聚集的规则间隔短回文重复序列/CRISPR相关蛋白9核酸酶（CRISPR-Cas9）系统成为一种强大的工具，可以对真核生物基因组进行有针对性和有效的修饰，这推动了生物研究的革命，并为改变生物技术、医学和农业带来了巨大的希望。

该系统由Cas9核酸内切酶和双功能单引导RNA（sgRNA）组成，后者将Cas9蛋白引导到位于必需的50-NGG原间隔区相邻基序（PAM）序列上游的互补靶位点。

图片来源：https://doi.org/10.1016/j.omtn.2022.12.020.

近日，来自中国农业大学的研究者们在Molecular Therapy: Nucleic Acids杂志上发表了题为“MDM2 antagonists promote CRISPR/Cas9-mediated precise genome editing in sheep primary cells”的文章，该研究为dsDNA修复模板的使用提供了一种优化的策略，更重要的是，MDM2拮抗剂的应用为促进绵羊原代细胞中CRISPR/Cas9介导的精确基因组编辑提供了一个简单有效的策略。

CRISPR-Cas9介导的绵羊基因组编辑在农业和生物医学应用中都有很大的用途。
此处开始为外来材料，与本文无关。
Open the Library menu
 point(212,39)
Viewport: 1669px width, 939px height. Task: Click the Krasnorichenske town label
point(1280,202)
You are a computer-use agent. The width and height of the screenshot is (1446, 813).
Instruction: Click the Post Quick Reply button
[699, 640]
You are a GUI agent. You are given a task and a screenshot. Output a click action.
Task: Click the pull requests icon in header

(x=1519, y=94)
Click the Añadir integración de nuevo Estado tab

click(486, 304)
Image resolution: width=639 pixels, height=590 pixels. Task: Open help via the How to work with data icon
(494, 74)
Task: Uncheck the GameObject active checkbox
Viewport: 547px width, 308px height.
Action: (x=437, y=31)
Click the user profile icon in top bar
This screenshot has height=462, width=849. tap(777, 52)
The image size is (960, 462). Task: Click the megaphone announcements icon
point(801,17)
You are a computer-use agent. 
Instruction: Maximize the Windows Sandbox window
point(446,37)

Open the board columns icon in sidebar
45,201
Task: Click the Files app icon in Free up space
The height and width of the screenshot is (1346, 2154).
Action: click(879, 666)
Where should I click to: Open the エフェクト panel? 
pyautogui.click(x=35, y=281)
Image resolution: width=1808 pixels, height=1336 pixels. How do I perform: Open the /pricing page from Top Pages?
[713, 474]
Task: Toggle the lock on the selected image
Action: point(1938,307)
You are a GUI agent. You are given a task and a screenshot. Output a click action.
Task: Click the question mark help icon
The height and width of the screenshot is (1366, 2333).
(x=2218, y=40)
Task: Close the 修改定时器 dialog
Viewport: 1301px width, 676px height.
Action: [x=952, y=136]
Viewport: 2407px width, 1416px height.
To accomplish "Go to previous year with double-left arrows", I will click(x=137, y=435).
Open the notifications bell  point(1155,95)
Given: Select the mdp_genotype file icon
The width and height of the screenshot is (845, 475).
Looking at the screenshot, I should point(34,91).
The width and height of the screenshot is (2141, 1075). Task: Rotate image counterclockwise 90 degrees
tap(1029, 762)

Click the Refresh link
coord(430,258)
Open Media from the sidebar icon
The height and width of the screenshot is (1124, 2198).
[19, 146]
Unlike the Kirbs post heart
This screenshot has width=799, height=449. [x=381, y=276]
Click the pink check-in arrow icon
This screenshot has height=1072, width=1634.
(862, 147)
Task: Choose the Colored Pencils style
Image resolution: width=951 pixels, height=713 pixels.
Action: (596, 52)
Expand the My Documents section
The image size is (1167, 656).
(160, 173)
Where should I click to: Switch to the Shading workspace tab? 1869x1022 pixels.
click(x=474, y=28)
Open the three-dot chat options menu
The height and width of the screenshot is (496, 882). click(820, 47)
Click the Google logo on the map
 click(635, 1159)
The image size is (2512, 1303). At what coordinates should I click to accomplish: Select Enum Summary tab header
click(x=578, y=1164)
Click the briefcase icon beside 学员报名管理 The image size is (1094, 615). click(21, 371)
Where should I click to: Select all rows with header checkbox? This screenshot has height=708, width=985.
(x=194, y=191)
虽然CRISPR-Cas9通过非同源末端连接（NHEJ）的靶向基因敲除有效，但通过同源定向修复（HDR）的敲除效率仍然较低，这严重阻碍了精确基因组编辑在绵羊中的应用。

在本研究中，在绵羊胎儿成纤维细胞（SFF）中，研究者优化了影响HDR的几个关键参数，包括同源臂（HA）长度和双链DNA（dsDNA）修复模板的数量；研究者还观察到在G2/M阶段SFF的同步可以提高HDR效率。

此外，研究者鉴定了三种强效小分子，RITA、Nutlin3和CTX1，它们是p53-MDM2相互作用的抑制剂，可引起p53通路的激活，导致对DNA损伤的明显G2/M细胞周期阻滞，并使CRISPR-Cas9介导的HDR效率在SFFs中提高了1.43至4.28倍。此外，研究者证明p53基因敲除可以通过抑制参与HDR途径的几个关键因素的表达，如BRCA1和RAD51，来抑制SFFs中的HDR。

p53突变抑制CRISPR-Cas9介导的SFFs精确基因组编辑

图片来源：https://doi.org/10.1016/j.omtn.2022.12.020

总之，本研究提供了一种简单、高效、安全的策略来促进CRISPR-Cas9介导的绵羊原代细胞精确基因组编辑，这可能有助于CRISPR-Cas9工程绵羊在农业和生物医学研究中的应用。（生物谷 Bioon.com）

参考文献

Yan Li et al. MDM2 antagonists promote CRISPR/Cas9-mediated precise genome editing in sheep primary cells. Mol Ther Nucleic Acids. 2023 Jan 2; 31:309-323. doi: 10.1016/j.omtn.2022.12.020.